Seventy families have been in receipt of financial help to be given basic items such as food, clothing, baby necessities, household products and educational aids.
Financial assistance totalling £33,000 from the borough council was awarded to Save the Children through the Covid-19 Community Support Fund to deliver aid to needy families in the borough.
The programme, delivered in partnership with the Northern Health and Social Care Trust, Sure Start and Community Advice Antrim and Newtownabbey, was available to families with a child aged six or under who were experiencing “extreme hardship” in February and March this year.

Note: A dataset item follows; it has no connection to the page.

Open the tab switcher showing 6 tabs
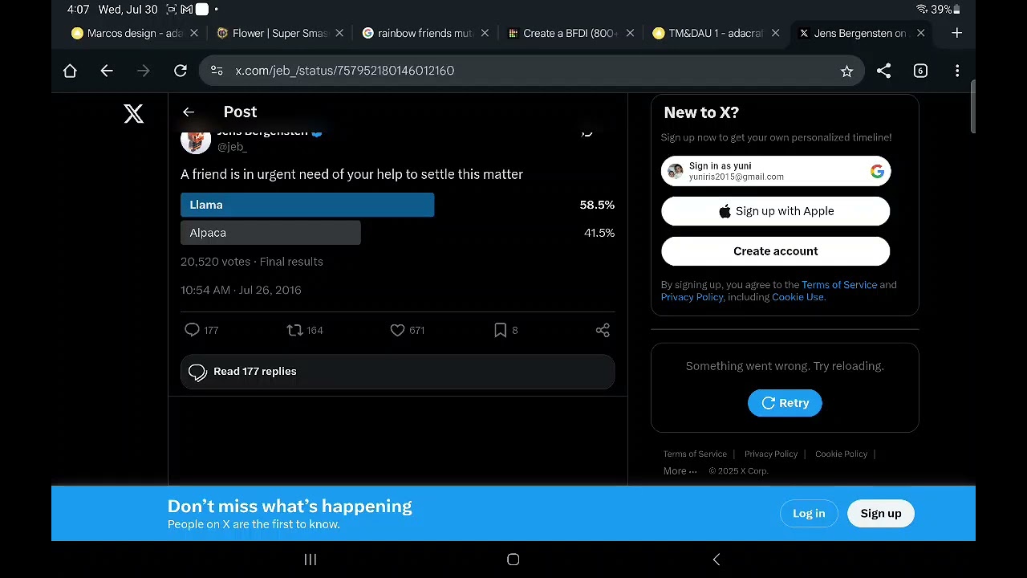This screenshot has height=578, width=1027. 920,71
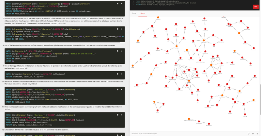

Councillors have heard that Community Advice Antrim and Newtownabbey referred eligible clients to the programme and described how families experienced “a sense of relief when offered the support, a sense of dignity in how support was provided”.
Council officers will now be exploring further opportunities for partnership working to provide future family support during the next few months.
Recently, Community Advice Antrim and Newtownabbey reported that among clients in the borough, 40 per cent have experienced reduced income as a direct result of the Covid pandemic with a “high level of poverty” in some households.
Community Advice also stated that during a 12-month period, the organisation can receive as many as 8,000 welfare benefit and appeal inquiries from clients in Antrim and Newtownabbey which has resulted in the return of £1.3m.
Eight hundred welfare benefits appeals for clients in Antrim and Newtownabbey remain outstanding with some dating back as far as 2017
Currently, there is a backlog of 9,000 appeals pending in Northern Ireland.
Meanwhile, Newtownabbey Foodbank has reported its “busiest ever year” during the past 12 months.
Antrim Foodbank has had a 52 per cent increase in its usage since February. In March, it fed 368 people in the town, 149 of whom were children.
Antrim Foodbank says: “These stats may, to an extent, reflect our recent focus on getting the word out about the help that is available to people in crisis in our town. These stats may also reflect that, as a community, we are continuing to fail those most vulnerable members of our community.”
Michelle Weir, Local Democracy Reporter.